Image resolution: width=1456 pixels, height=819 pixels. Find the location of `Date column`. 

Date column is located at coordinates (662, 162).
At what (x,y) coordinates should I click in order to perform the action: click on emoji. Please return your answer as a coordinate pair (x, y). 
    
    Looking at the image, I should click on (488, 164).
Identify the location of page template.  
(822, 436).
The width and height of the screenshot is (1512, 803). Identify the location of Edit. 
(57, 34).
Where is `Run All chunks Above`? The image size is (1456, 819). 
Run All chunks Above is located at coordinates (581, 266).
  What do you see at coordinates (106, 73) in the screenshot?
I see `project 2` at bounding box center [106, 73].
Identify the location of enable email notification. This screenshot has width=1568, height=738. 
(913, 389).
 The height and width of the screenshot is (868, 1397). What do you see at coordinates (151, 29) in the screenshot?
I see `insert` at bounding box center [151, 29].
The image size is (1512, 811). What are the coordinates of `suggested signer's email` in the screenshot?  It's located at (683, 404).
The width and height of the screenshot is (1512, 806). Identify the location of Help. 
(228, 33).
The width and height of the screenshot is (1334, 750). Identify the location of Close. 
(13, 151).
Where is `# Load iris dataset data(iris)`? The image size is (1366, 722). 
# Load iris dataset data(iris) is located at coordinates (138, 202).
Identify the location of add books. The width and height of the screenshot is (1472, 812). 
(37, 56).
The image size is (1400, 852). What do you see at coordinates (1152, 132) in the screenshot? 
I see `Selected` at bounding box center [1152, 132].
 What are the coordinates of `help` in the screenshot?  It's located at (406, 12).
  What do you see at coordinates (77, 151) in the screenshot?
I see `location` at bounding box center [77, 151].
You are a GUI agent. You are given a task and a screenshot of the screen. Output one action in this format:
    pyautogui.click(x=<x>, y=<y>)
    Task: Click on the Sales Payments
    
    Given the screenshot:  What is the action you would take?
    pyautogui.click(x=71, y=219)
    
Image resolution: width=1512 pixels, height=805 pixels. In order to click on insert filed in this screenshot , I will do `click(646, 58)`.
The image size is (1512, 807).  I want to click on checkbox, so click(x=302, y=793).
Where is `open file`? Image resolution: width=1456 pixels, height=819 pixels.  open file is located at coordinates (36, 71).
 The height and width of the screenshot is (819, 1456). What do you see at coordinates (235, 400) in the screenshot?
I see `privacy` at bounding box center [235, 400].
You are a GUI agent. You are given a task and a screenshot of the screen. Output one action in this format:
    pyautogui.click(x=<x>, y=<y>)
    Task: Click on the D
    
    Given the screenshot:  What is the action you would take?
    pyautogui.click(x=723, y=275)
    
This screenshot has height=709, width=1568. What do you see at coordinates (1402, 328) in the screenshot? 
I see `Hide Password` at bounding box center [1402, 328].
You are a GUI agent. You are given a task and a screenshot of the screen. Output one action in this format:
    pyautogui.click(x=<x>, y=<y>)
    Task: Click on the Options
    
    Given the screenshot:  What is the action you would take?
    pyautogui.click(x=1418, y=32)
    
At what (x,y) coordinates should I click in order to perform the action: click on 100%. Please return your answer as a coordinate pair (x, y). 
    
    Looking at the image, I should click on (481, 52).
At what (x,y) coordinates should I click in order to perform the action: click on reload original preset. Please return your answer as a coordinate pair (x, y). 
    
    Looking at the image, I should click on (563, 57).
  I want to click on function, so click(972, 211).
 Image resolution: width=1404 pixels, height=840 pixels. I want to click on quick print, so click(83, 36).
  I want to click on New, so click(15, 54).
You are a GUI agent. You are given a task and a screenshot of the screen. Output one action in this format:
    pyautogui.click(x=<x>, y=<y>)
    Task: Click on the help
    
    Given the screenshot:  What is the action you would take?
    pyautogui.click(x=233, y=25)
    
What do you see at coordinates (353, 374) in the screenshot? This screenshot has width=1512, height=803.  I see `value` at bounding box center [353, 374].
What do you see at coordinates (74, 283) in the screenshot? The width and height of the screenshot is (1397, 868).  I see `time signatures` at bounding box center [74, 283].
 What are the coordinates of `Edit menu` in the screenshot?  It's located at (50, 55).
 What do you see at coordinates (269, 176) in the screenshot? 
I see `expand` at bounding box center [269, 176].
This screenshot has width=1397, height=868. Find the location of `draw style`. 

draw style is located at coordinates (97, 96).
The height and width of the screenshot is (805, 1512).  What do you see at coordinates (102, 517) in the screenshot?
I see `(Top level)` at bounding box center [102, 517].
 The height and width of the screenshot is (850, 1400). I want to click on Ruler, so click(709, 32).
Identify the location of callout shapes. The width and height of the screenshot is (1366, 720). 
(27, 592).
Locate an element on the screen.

------------------------------------------------------------------------

» WHAT YOU HAVE TO DO: Please write out all the entries above again, substituting "The size of the screenshot is" for every "The width and height of the screenshot is" and leaving everything else unchanged.

» RESULT FOR THIS TASK:
Image resolution: width=1456 pixels, height=819 pixels. Find the location of `Date column`. 

Date column is located at coordinates (662, 162).
At what (x,y) coordinates should I click in order to perform the action: click on emoji. Please return your answer as a coordinate pair (x, y). 
    
    Looking at the image, I should click on (488, 164).
Identify the location of page template.  
(822, 436).
The size of the screenshot is (1512, 803). Identify the location of Edit. 
(57, 34).
Where is `Run All chunks Above`? The image size is (1456, 819). 
Run All chunks Above is located at coordinates (581, 266).
  What do you see at coordinates (106, 73) in the screenshot?
I see `project 2` at bounding box center [106, 73].
Identify the location of enable email notification. This screenshot has width=1568, height=738. 
(913, 389).
 The height and width of the screenshot is (868, 1397). What do you see at coordinates (151, 29) in the screenshot?
I see `insert` at bounding box center [151, 29].
The image size is (1512, 811). What are the coordinates of `suggested signer's email` in the screenshot?  It's located at (683, 404).
The size of the screenshot is (1512, 806). Identify the location of Help. 
(228, 33).
The size of the screenshot is (1334, 750). Identify the location of Close. 
(13, 151).
Where is `# Load iris dataset data(iris)`? The image size is (1366, 722). 
# Load iris dataset data(iris) is located at coordinates (138, 202).
Identify the location of add books. The size of the screenshot is (1472, 812). 
(37, 56).
The image size is (1400, 852). What do you see at coordinates (1152, 132) in the screenshot? 
I see `Selected` at bounding box center [1152, 132].
 What are the coordinates of `help` in the screenshot?  It's located at (406, 12).
  What do you see at coordinates (77, 151) in the screenshot?
I see `location` at bounding box center [77, 151].
You are a GUI agent. You are given a task and a screenshot of the screen. Output one action in this format:
    pyautogui.click(x=<x>, y=<y>)
    Task: Click on the Sales Payments
    
    Given the screenshot:  What is the action you would take?
    pyautogui.click(x=71, y=219)
    
Image resolution: width=1512 pixels, height=805 pixels. In order to click on insert filed in this screenshot , I will do `click(646, 58)`.
The image size is (1512, 807).  I want to click on checkbox, so click(x=302, y=793).
Where is `open file`? Image resolution: width=1456 pixels, height=819 pixels.  open file is located at coordinates (36, 71).
 The height and width of the screenshot is (819, 1456). What do you see at coordinates (235, 400) in the screenshot?
I see `privacy` at bounding box center [235, 400].
You are a GUI agent. You are given a task and a screenshot of the screen. Output one action in this format:
    pyautogui.click(x=<x>, y=<y>)
    Task: Click on the D
    
    Given the screenshot:  What is the action you would take?
    pyautogui.click(x=723, y=275)
    
This screenshot has height=709, width=1568. What do you see at coordinates (1402, 328) in the screenshot? 
I see `Hide Password` at bounding box center [1402, 328].
You are a GUI agent. You are given a task and a screenshot of the screen. Output one action in this format:
    pyautogui.click(x=<x>, y=<y>)
    Task: Click on the Options
    
    Given the screenshot:  What is the action you would take?
    pyautogui.click(x=1418, y=32)
    
At what (x,y) coordinates should I click in order to perform the action: click on 100%. Please return your answer as a coordinate pair (x, y). 
    
    Looking at the image, I should click on (481, 52).
At what (x,y) coordinates should I click in order to perform the action: click on reload original preset. Please return your answer as a coordinate pair (x, y). 
    
    Looking at the image, I should click on (563, 57).
  I want to click on function, so click(972, 211).
 Image resolution: width=1404 pixels, height=840 pixels. I want to click on quick print, so click(83, 36).
  I want to click on New, so click(15, 54).
You are a GUI agent. You are given a task and a screenshot of the screen. Output one action in this format:
    pyautogui.click(x=<x>, y=<y>)
    Task: Click on the help
    
    Given the screenshot:  What is the action you would take?
    pyautogui.click(x=233, y=25)
    
What do you see at coordinates (353, 374) in the screenshot? This screenshot has width=1512, height=803.  I see `value` at bounding box center [353, 374].
What do you see at coordinates (74, 283) in the screenshot? The size of the screenshot is (1397, 868).  I see `time signatures` at bounding box center [74, 283].
 What are the coordinates of `Edit menu` in the screenshot?  It's located at (50, 55).
 What do you see at coordinates (269, 176) in the screenshot? 
I see `expand` at bounding box center [269, 176].
This screenshot has width=1397, height=868. Find the location of `draw style`. 

draw style is located at coordinates (97, 96).
The height and width of the screenshot is (805, 1512).  What do you see at coordinates (102, 517) in the screenshot?
I see `(Top level)` at bounding box center [102, 517].
 The height and width of the screenshot is (850, 1400). I want to click on Ruler, so click(709, 32).
Identify the location of callout shapes. The size of the screenshot is (1366, 720). 
(27, 592).
Locate an element on the screen.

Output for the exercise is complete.